What is being asked:
Rewrite the items below, changing "Inflow" to "Outflow" and leaving everything else the same.

Data to use:
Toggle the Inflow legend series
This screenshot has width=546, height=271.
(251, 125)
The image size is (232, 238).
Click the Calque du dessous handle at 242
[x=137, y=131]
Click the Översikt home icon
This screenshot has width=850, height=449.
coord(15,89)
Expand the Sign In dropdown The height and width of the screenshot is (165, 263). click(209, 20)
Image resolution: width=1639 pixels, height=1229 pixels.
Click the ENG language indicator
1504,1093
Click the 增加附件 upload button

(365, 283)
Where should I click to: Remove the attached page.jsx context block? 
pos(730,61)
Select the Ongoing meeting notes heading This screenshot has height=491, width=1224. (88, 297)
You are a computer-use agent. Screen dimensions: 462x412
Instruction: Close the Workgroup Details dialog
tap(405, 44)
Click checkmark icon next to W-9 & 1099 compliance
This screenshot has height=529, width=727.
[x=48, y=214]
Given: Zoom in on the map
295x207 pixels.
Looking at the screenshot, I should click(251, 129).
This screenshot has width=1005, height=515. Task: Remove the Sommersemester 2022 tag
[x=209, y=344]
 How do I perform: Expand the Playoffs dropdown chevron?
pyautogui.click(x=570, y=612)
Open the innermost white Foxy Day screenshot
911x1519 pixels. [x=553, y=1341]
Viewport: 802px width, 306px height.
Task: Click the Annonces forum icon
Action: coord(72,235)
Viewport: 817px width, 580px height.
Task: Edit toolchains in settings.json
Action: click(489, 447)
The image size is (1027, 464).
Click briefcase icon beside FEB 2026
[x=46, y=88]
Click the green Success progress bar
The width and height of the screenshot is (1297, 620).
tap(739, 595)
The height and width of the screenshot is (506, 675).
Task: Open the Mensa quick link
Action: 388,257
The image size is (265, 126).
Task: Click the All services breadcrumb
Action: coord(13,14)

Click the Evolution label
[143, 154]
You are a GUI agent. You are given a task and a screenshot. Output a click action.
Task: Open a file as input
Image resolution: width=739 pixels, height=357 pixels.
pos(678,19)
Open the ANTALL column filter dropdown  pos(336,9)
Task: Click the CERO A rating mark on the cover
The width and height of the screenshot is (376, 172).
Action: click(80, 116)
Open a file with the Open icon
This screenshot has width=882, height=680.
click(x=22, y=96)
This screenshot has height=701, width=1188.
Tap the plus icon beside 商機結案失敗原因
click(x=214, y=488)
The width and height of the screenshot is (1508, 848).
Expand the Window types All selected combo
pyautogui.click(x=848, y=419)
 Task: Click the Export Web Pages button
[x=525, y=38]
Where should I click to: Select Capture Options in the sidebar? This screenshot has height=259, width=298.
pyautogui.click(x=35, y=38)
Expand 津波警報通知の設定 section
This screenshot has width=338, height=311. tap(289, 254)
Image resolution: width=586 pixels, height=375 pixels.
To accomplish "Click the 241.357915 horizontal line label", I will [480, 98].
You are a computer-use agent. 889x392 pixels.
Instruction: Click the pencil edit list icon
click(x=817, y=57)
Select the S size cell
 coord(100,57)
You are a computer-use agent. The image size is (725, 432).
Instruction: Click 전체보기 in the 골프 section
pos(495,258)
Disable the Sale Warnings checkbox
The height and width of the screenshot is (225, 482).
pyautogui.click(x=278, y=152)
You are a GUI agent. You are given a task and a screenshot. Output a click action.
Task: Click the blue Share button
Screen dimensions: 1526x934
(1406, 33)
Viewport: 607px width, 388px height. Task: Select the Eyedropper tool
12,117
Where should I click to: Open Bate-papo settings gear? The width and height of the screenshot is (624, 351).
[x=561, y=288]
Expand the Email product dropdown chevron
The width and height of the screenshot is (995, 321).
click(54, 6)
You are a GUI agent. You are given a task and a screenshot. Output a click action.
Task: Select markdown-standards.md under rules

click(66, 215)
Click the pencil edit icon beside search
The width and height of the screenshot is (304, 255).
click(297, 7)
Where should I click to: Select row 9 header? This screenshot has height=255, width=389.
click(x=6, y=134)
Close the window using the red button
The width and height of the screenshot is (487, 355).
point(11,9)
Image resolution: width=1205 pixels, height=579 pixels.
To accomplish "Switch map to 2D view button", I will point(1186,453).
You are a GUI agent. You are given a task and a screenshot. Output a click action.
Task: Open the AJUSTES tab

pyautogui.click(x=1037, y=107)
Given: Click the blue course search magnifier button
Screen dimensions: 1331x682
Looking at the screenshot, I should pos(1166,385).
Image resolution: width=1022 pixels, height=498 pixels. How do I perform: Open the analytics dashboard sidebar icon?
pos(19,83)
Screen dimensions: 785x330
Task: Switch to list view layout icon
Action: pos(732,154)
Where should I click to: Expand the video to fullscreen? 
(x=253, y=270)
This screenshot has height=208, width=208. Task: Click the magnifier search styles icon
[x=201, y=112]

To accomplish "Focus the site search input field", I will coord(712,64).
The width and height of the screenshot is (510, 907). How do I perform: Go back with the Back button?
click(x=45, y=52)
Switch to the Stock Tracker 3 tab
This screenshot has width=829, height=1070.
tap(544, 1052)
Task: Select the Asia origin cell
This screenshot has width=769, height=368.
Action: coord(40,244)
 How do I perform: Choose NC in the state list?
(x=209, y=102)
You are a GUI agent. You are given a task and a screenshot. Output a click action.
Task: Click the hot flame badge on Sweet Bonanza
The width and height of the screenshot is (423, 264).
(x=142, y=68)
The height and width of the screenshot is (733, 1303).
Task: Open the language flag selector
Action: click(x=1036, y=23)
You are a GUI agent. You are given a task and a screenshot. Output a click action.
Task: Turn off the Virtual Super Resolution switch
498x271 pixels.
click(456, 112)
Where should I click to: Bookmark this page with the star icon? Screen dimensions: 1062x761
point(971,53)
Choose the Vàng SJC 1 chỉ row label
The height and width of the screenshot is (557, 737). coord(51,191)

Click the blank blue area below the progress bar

Result below:
Toggle the Outflow legend series
This screenshot has width=546, height=271.
(251, 125)
The image size is (232, 238).
Click the Calque du dessous handle at 242
[x=137, y=131]
Click the Översikt home icon
This screenshot has width=850, height=449.
coord(15,89)
Expand the Sign In dropdown The height and width of the screenshot is (165, 263). click(209, 20)
Image resolution: width=1639 pixels, height=1229 pixels.
Click the ENG language indicator
1504,1093
Click the 增加附件 upload button

(365, 283)
Where should I click to: Remove the attached page.jsx context block? 
pos(730,61)
Select the Ongoing meeting notes heading This screenshot has height=491, width=1224. (88, 297)
You are a computer-use agent. Screen dimensions: 462x412
Instruction: Close the Workgroup Details dialog
tap(405, 44)
Click checkmark icon next to W-9 & 1099 compliance
This screenshot has height=529, width=727.
[x=48, y=214]
Given: Zoom in on the map
295x207 pixels.
Looking at the screenshot, I should click(251, 129).
This screenshot has width=1005, height=515. Task: Remove the Sommersemester 2022 tag
[x=209, y=344]
 How do I perform: Expand the Playoffs dropdown chevron?
pyautogui.click(x=570, y=612)
Open the innermost white Foxy Day screenshot
911x1519 pixels. [x=553, y=1341]
Viewport: 802px width, 306px height.
Task: Click the Annonces forum icon
Action: coord(72,235)
Viewport: 817px width, 580px height.
Task: Edit toolchains in settings.json
Action: click(489, 447)
The image size is (1027, 464).
Click briefcase icon beside FEB 2026
[x=46, y=88]
Click the green Success progress bar
The width and height of the screenshot is (1297, 620).
tap(739, 595)
The height and width of the screenshot is (506, 675).
Task: Open the Mensa quick link
Action: 388,257
The image size is (265, 126).
Task: Click the All services breadcrumb
Action: coord(13,14)

Click the Evolution label
[143, 154]
You are a GUI agent. You are given a task and a screenshot. Output a click action.
Task: Open a file as input
Image resolution: width=739 pixels, height=357 pixels.
pos(678,19)
Open the ANTALL column filter dropdown  pos(336,9)
Task: Click the CERO A rating mark on the cover
The width and height of the screenshot is (376, 172).
Action: click(80, 116)
Open a file with the Open icon
This screenshot has width=882, height=680.
click(x=22, y=96)
This screenshot has height=701, width=1188.
Tap the plus icon beside 商機結案失敗原因
click(x=214, y=488)
The width and height of the screenshot is (1508, 848).
Expand the Window types All selected combo
pyautogui.click(x=848, y=419)
 Task: Click the Export Web Pages button
[x=525, y=38]
Where should I click to: Select Capture Options in the sidebar? This screenshot has height=259, width=298.
pyautogui.click(x=35, y=38)
Expand 津波警報通知の設定 section
This screenshot has width=338, height=311. tap(289, 254)
Image resolution: width=586 pixels, height=375 pixels.
To accomplish "Click the 241.357915 horizontal line label", I will [480, 98].
You are a computer-use agent. 889x392 pixels.
Instruction: Click the pencil edit list icon
click(x=817, y=57)
Select the S size cell
 coord(100,57)
You are a computer-use agent. The image size is (725, 432).
Instruction: Click 전체보기 in the 골프 section
pos(495,258)
Disable the Sale Warnings checkbox
The height and width of the screenshot is (225, 482).
pyautogui.click(x=278, y=152)
You are a GUI agent. You are given a task and a screenshot. Output a click action.
Task: Click the blue Share button
Screen dimensions: 1526x934
(1406, 33)
Viewport: 607px width, 388px height. Task: Select the Eyedropper tool
12,117
Where should I click to: Open Bate-papo settings gear? The width and height of the screenshot is (624, 351).
[x=561, y=288]
Expand the Email product dropdown chevron
The width and height of the screenshot is (995, 321).
click(54, 6)
You are a GUI agent. You are given a task and a screenshot. Output a click action.
Task: Select markdown-standards.md under rules

click(66, 215)
Click the pencil edit icon beside search
The width and height of the screenshot is (304, 255).
click(297, 7)
Where should I click to: Select row 9 header? This screenshot has height=255, width=389.
click(x=6, y=134)
Close the window using the red button
The width and height of the screenshot is (487, 355).
point(11,9)
Image resolution: width=1205 pixels, height=579 pixels.
To accomplish "Switch map to 2D view button", I will point(1186,453).
You are a GUI agent. You are given a task and a screenshot. Output a click action.
Task: Open the AJUSTES tab

pyautogui.click(x=1037, y=107)
Given: Click the blue course search magnifier button
Screen dimensions: 1331x682
Looking at the screenshot, I should pos(1166,385).
Image resolution: width=1022 pixels, height=498 pixels. How do I perform: Open the analytics dashboard sidebar icon?
pos(19,83)
Screen dimensions: 785x330
Task: Switch to list view layout icon
Action: pos(732,154)
Where should I click to: Expand the video to fullscreen? 
(x=253, y=270)
This screenshot has height=208, width=208. Task: Click the magnifier search styles icon
[x=201, y=112]

To accomplish "Focus the site search input field", I will coord(712,64).
The width and height of the screenshot is (510, 907). How do I perform: Go back with the Back button?
click(x=45, y=52)
Switch to the Stock Tracker 3 tab
This screenshot has width=829, height=1070.
tap(544, 1052)
Task: Select the Asia origin cell
This screenshot has width=769, height=368.
Action: coord(40,244)
 How do I perform: Choose NC in the state list?
(x=209, y=102)
You are a GUI agent. You are given a task and a screenshot. Output a click action.
Task: Click the hot flame badge on Sweet Bonanza
The width and height of the screenshot is (423, 264).
(x=142, y=68)
The height and width of the screenshot is (733, 1303).
Task: Open the language flag selector
Action: click(x=1036, y=23)
You are a GUI agent. You are given a task and a screenshot. Output a click action.
Task: Turn off the Virtual Super Resolution switch
498x271 pixels.
click(456, 112)
Where should I click to: Bookmark this page with the star icon? Screen dimensions: 1062x761
point(971,53)
Choose the Vàng SJC 1 chỉ row label
The height and width of the screenshot is (557, 737). coord(51,191)

Click the blank blue area below the progress bar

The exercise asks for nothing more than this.